Verma also said that any drop in Medicaid rolls as a result of work requirements would stem from people no longer requiring it. “We see people moving off of Medicaid as a good outcome,” she said.
The White House also cited a separate rationale. Asked at Thursday afternoon’s briefing whether people are taking advantage of the system, press secretary Sarah Huckabee Sanders replied: “I think there are certainly cases where that happens. . . . [T]hat’s an issue and something we want to be sure to address.”

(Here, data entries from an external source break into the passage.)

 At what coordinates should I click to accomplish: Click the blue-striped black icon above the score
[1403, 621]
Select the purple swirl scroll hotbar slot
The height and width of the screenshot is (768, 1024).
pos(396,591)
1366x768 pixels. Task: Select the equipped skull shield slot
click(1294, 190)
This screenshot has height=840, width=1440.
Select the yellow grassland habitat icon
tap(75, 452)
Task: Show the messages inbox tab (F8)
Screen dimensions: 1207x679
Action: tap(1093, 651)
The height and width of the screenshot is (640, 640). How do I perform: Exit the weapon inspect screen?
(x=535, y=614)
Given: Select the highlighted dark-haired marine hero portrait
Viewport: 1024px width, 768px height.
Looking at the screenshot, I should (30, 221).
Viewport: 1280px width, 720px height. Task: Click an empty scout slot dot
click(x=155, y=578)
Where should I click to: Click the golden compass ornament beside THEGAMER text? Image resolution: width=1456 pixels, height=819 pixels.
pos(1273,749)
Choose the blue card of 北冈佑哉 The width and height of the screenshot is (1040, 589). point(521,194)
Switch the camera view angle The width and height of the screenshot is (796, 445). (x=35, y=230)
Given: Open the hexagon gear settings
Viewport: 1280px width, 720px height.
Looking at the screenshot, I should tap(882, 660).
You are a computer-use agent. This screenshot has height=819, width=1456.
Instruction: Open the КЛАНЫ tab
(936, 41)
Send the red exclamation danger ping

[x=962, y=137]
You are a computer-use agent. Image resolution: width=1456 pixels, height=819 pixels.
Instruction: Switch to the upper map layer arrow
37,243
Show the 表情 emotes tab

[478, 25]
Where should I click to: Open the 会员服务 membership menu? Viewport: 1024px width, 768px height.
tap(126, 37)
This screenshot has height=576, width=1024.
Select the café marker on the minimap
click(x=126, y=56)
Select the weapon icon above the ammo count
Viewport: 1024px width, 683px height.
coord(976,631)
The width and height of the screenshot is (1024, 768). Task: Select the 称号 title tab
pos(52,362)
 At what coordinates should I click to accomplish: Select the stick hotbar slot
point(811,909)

The most recent federal figures show that Medicaid enrolls more than 68 million low-income Americans, including children, pregnant women, people with disabilities and the elderly. Under the Affordable Care Act, the program has expanded in more than 30 states to cover people with incomes of up to 138 percent of the federal poverty level.
In states that now choose to link Medicaid to work; the requirement would apply only to able-bodied adults, as defined by each state.
Sixty percent of Medicaid’s non-elderly adults already work, according to a recent analysis of census data by the Kaiser Family Foundation. Of those without a job, more than a third are ill or disabled, 30 % are caring for young children, and 15 % are in school, the analysis displays.
The CMS guidance gives states a great deal of flexibility to define their own exceptions to a work requirement, as well as what counts toward work. “Each state is different,” the letter says, and sSuch activities “include, but are not limited to, community service, caregiving, education, job training, and substance use disorder treatment.”
The guidance particulars only that pregnant women and “medically frail” people be exempt — though frailty is not defined — and that people with opioid addiction be either exempted or permitted to count time in drug treatment toward work activities. It also suggests that states take into account the local availability of jobs in creating requirements. People receiving TANF cash assistance or SNAP food advantages who meet those programs’ work requirements will be considered in compliance with Medicaid’s rules.
While states should assist people on Medicaid meet their requirements — for instance, by assisting them find child care, transportation or job training — they may not use any Medicaid funds to do so, the letter says.
In the states that adopt such requirements, critics say, the effect will spread far beyond the healthy adults who do not already comply. Those who have a job are in school or care for young children will need to document to their state’s Medicaid agency that they are in compliance — or risk losing their advantages.
Under Kentucky’s waiver application, for instance, people on Medicaid would be needed to report income changes within 10 days, noted Cara Stewart of the Kentucky Equal Justice Center. For low-wage workers, such as waitresses with fluctuating wages, “it boggles my mind,” Stewart said.
Before she became the CMS administrator, Verma was a health-care consultant who specialized in assisting states redesign their Medicaid programs. She was an architect of Kentucky’s waiver application once a Democratic governor who had eagerly embraced the ACA was succeeded by Matt Bevin, a Republican who campaigned on a pledge to reverse the program expansion there.
Verma also had a major role in designing an unorthodox approach to Medicaid in Indiana, which had asked the Obama administration to approve a work requirement. In the end, that state included in its Medicaid expansion only an encouragement of voluntary efforts by beneficiaries to train for work or find jobs. Indiana rewrote its waiver request last summer, this time asking for federal permission to compel work activities.
Verma has recused herself from ruling on those two states’ requests but has imported the ideas behind them into the new federal policy.